Bisphosphonates are specific inhibitors of osteoclastic activity and are used in the treatment of patients with multiple myeloma (MM). While bisphosphonates are shown to be effective in reducing vertebral fractures and pain, their role in improving overall survival (OS) remains unclear. This is an update of a Cochrane review first published in 2002 and previously updated in 2010 and 2012.

OBJECTIVES

To assess the evidence related to benefits and harms associated with use of various types of bisphosphonates (aminobisphosphonates versus non-aminobisphosphonates) in the management of patients with MM. Our primary objective was to determine whether adding bisphosphonates to standard therapy in MM improves OS and progression-free survival (PFS), and decreases skeletal-related morbidity.
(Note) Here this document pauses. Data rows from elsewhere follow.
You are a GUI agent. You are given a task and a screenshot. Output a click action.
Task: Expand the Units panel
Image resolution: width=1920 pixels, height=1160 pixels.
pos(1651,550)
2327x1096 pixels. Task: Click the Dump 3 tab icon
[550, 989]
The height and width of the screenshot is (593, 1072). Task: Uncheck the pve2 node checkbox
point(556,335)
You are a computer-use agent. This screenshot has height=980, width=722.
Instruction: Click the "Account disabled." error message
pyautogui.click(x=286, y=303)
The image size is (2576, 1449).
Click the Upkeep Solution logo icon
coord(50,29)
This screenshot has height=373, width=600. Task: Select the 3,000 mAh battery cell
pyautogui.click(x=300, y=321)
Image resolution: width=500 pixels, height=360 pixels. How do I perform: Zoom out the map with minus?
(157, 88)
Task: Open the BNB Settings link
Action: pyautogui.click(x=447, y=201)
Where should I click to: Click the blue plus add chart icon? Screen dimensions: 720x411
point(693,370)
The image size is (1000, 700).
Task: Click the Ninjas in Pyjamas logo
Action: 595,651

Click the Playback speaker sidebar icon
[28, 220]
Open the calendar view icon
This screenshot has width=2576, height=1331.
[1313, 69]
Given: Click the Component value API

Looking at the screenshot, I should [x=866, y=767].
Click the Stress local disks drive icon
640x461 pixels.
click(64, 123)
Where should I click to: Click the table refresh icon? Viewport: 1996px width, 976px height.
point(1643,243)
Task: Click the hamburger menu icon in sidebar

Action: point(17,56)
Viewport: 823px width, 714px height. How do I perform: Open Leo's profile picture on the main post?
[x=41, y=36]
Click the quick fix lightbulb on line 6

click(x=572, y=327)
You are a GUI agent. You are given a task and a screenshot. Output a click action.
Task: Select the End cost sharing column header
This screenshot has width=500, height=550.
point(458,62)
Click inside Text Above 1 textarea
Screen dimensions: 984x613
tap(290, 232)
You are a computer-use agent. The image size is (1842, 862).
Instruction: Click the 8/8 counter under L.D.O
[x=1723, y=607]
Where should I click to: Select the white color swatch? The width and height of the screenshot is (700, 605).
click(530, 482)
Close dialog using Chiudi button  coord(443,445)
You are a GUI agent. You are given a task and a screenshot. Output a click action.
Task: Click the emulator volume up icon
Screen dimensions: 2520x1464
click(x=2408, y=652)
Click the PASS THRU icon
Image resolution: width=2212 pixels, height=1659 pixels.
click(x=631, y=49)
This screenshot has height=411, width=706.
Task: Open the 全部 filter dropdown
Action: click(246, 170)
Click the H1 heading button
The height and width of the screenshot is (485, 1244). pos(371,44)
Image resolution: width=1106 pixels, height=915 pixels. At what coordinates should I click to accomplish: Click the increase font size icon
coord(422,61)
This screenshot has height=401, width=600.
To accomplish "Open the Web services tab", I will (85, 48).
Our secondary objectives were to determine the effects of bisphosphonates on pain, quality of life, incidence of hypercalcemia, incidence of bisphosphonate-related gastrointestinal toxicities, osteonecrosis of jaw (ONJ) and hypocalcemia.

SEARCH METHODS

We searched MEDLINE, Embase (September 2011 to July 2017) and the CENTRAL (2017, Issue 7) to identify all randomized controlled trial (RCT) in MM up to July 2017 using a combination of text and MeSH terms.

SELECTION CRITERIA

Any randomized controlled trial (RCT) comparing bisphosphonates versus placebo/no treatment/bisphosphonates and observational studies or case reports examining bisphosphonate-related ONJ in patients with MM were eligible for inclusion.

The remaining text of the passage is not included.